Thursday, February 26, 2015

We must offend religion more: Islam, Christianity and our tolerance for ancient myths, harmful ideas

From Salon:

Our enduring deference to religion, despite its toxicity and phony explanations for the cosmos, lets it survive

Sunday, Feb 22, 2015

“Yes, it is freedom of speech, but,” said Inna Shevchenko, the 24-year-old leader of the topless, fiercely atheist activist group Femen in France.  On Feb. 14 she was addressing the conference on art, blasphemy and freedom of expression held at the Krudttønden, a café and cultural center in Copenhagen.  She continued.  “Why do we still say ‘but’ when we…”

A sustained barrage of automatic gunfire interrupted her.  She, the Swedish cartoonist with her onstage, Lars Vilks (famous for his 2007 drawings of the Prophet Muhammad that sparked deadly riots in the Islamic world), and much of the audience hurled themselves to the floor before escaping through the building’s rear exit.  The hooded terrorist assailant, a 22-year-old Danish citizen of Arab descent, ended up killing a Danish filmmaker, Finn Noergaard, and wounding five others.  Police later felled the assassin after he had opened fire on a synagogue, murdering one.

The attacker’s primary target was probably Vilks, but he would have rejoiced at the chance to get Shevchenko, too.  After all, Femen has pronounced religion – in particular, Islam — a bane on women’s rights and has carried out a number of widely publicized, bare-breasted protests against it, burning the Salafist flag in front of the Great Mosque in Paris and chanting, “Fuck Your Morals!” and “Women’s Spring is Coming!” to a furious crowd outside Tunisia’s Ministry of Justice, disrupting a Catholic march against same-sex marriage (also in Paris) and disturbing the pope’s weekly address at the Vatican, and ambushing the Russian Orthodox patriarch as he stepped out of his plane in Kiev, greeting the potentate with cries (in Russian) of “Out, out, Devil!”  (By no means is this list complete.)  Shevchenko herself was forced into exile in 2012 after chainsawing, in support of Pussy Riot activists imprisoned in Russia, a giant wooden cross on Kiev’s central Independence Square.

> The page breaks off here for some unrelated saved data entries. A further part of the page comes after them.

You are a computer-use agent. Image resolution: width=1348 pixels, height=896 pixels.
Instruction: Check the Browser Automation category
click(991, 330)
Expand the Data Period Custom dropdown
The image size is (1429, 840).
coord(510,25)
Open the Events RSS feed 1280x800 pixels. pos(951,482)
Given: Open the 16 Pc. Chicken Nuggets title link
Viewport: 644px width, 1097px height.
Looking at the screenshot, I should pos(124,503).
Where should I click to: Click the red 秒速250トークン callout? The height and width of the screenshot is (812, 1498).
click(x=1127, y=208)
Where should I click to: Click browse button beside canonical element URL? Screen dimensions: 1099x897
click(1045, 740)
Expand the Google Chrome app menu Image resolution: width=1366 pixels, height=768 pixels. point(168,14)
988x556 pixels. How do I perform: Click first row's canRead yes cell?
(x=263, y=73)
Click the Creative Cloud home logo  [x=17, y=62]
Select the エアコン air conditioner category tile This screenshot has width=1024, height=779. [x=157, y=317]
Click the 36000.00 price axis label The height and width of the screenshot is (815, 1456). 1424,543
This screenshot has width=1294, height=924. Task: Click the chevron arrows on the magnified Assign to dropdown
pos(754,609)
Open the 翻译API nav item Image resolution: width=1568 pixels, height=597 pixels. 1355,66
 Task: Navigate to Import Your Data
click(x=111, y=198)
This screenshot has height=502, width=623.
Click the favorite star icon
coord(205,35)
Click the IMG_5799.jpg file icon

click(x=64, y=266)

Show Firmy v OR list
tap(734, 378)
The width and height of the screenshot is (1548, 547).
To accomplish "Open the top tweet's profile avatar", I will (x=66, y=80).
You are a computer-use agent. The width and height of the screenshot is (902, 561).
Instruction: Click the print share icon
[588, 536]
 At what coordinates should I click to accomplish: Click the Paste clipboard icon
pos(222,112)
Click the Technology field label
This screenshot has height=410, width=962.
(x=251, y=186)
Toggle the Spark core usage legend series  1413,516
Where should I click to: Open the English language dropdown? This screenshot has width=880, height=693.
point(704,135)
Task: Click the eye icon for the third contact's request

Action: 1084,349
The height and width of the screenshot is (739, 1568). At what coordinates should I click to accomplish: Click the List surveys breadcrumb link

The morning after the Copenhagen assault I spoke with Shevchenko by Skype.  Still in the Danish capital, she had spent much of the night at the police station, and had slept poorly after returning to her hotel.  Yet she was calm and lucid, determined to continue with Femen’s fight against religion.  This fight had turned extremely personal for her even before Copenhagen: She lost 12 friends in the Charlie Hebdo massacre last month in Paris, where she lives as a political refugee.  (Femen had figured prominently on the satirical magazine’s pages and had even guest-edited an issue.)  Had the Krudttønden organizers held the conference in the café’s front room (with its large windows), and not in the walled-off rear auditorium, she told me, she might not be alive today.

“What were you going to say just before the shooting began?”

“I was going to say that we can’t begin self-censoring, or we end up with just the illusion of free speech.  If we have free speech only up to where we might hurt someone’s feelings, then it isn’t free.  ‘You have freedom of speech, just don’t offend,’ people tell me.  Those who say this are only trying to shut down our freedoms.  If we cede to this, we play their game.  Now that offends me.”